WE Vancouver: 12 Manifestos for the City

 

This is a belated short note to say I am participating in the Vancouver Art Gallery’s current exhibition WE Vancouver—12 Manifestos for the City, running February 12–May 1, 2011. There are three weeks left to see the show. The occasion for the show is Vancouver’s 125th birthday, which happens to be today, April 6. For my part in the show I concentrated not on my own design work but on Habitat Forum, a key event in Vancouver’s civic history. In 1976 (as I’ve written here and here), the entire United Nations came to town for the world’s first global conference on urban issues and urban human settlements. It was a groundbreaking event, but despite its high profile and the involvement of key figures in early sustainable urban design such as Barbara Ward (Lady Jackson), Margaret Mead, Mother Teresa and Buckminster Fuller, along with Pierre and Maggie Trudeau and many others, the whole history of Habitat has entirely disappeared from the civic record and living memory.
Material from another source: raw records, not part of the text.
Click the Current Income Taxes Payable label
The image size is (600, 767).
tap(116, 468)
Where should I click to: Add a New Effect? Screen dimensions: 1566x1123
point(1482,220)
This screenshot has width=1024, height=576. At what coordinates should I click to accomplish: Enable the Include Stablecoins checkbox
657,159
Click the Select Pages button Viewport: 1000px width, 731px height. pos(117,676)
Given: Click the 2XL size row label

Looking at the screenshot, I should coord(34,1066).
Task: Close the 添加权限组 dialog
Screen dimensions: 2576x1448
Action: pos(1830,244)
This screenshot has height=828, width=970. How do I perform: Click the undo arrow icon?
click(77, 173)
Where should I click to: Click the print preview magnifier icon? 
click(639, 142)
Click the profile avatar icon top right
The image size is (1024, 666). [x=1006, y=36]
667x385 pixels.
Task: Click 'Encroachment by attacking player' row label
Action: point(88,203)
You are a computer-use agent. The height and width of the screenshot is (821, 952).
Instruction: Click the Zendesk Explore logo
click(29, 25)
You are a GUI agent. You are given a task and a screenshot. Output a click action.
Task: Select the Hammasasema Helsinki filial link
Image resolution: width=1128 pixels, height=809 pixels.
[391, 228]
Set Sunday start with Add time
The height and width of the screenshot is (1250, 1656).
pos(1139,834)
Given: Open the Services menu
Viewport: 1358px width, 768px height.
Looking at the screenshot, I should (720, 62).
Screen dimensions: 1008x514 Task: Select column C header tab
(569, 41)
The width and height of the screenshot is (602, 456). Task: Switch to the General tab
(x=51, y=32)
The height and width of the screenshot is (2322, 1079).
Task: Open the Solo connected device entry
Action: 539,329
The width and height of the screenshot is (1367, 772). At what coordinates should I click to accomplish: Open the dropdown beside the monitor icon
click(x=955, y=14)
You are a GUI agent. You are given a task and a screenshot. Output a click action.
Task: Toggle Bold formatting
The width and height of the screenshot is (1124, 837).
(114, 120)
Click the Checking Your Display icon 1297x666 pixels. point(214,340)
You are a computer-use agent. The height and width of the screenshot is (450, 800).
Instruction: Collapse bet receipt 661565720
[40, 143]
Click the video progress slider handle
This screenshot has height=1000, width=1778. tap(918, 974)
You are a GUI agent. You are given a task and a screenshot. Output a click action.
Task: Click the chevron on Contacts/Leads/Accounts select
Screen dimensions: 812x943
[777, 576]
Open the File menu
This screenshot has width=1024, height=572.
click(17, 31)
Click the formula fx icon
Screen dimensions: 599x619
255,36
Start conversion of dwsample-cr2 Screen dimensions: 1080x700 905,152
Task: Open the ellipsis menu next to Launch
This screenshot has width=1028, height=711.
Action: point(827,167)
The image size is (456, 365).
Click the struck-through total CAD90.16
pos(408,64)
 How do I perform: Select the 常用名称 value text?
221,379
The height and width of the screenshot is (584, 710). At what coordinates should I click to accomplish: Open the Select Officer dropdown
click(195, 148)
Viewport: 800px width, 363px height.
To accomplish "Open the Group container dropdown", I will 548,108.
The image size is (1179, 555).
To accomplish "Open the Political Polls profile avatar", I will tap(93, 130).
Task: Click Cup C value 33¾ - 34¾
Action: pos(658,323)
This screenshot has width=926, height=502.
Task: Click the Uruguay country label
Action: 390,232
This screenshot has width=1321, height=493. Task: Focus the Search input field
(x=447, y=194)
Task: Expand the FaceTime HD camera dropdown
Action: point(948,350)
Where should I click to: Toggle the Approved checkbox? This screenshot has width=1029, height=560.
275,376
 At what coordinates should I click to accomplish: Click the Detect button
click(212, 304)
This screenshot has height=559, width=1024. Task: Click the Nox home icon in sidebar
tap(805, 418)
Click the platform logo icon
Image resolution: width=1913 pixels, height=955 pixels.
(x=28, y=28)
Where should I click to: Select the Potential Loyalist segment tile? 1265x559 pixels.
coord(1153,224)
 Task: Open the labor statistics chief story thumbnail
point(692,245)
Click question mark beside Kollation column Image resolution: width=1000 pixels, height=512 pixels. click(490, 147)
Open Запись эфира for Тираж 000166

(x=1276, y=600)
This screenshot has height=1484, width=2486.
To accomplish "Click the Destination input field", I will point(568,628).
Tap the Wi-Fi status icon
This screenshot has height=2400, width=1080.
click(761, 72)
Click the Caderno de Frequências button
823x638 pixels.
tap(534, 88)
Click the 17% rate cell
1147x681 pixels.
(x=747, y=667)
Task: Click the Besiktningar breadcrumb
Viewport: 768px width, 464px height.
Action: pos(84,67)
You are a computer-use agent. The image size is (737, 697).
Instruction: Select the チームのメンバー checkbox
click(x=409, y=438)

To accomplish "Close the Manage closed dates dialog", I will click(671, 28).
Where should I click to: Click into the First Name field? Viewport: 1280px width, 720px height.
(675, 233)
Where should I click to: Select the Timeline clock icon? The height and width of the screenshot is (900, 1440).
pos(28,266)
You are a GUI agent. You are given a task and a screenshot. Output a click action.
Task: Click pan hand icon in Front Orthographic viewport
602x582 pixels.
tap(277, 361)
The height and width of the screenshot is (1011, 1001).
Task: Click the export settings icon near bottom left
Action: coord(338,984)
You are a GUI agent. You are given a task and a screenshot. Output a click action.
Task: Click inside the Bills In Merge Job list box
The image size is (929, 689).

To remedy this lacuna I’m working on a long illustrated book about Habitat, and a small portion of its archival materials are on view in the WE: Vancouver show, along with my manifesto which, if you are in Vancouver, you can see posted on hoardings around town.

If you’re in Vancouver and are interested, please come to a public session on Habitat at the gallery on April 19 at 6 pm, and we’ll all go out for a drink or coffee afterward.

Acknowledgements: There was no place in the gallery to thank everyone who has helped with the exhibition and/or with my book research on Habitat so I want to do it here: I would like to thank Al Clapp, Habitat’s organizer, for extensive interviews and for the use of his archival materials, including the long original photograph of the original Habitat crew I used in the exhibition; Cornelia Oberlander for sharing archival material and information on Peter Oberlander’s key involvement in Habitat; architect Mark Osburn who designed Habitat’s stunning Plenary Hall and who has lent his archive and support; Colin Preston of the CBC Vancouver Archive for old CBC Habitat footage; architect Rafael Santa Ana for the digital plans of the now-demolished Habitat Forum site at Jericho Beach and a popup architectural model; Jarami Reid of Hopewell Works for producing the laser-cut wooden popup model of the site. I’d also like to thank Hank Bull, Ross Macdonald, Arabella Campbell, Sarah Gee, Michael Turner, Alix Brown, Andy Yan, Peter Busby and many others.  And not least Bruce Grenville and Kathleen Ritter, curators at the VAG, for inviting me.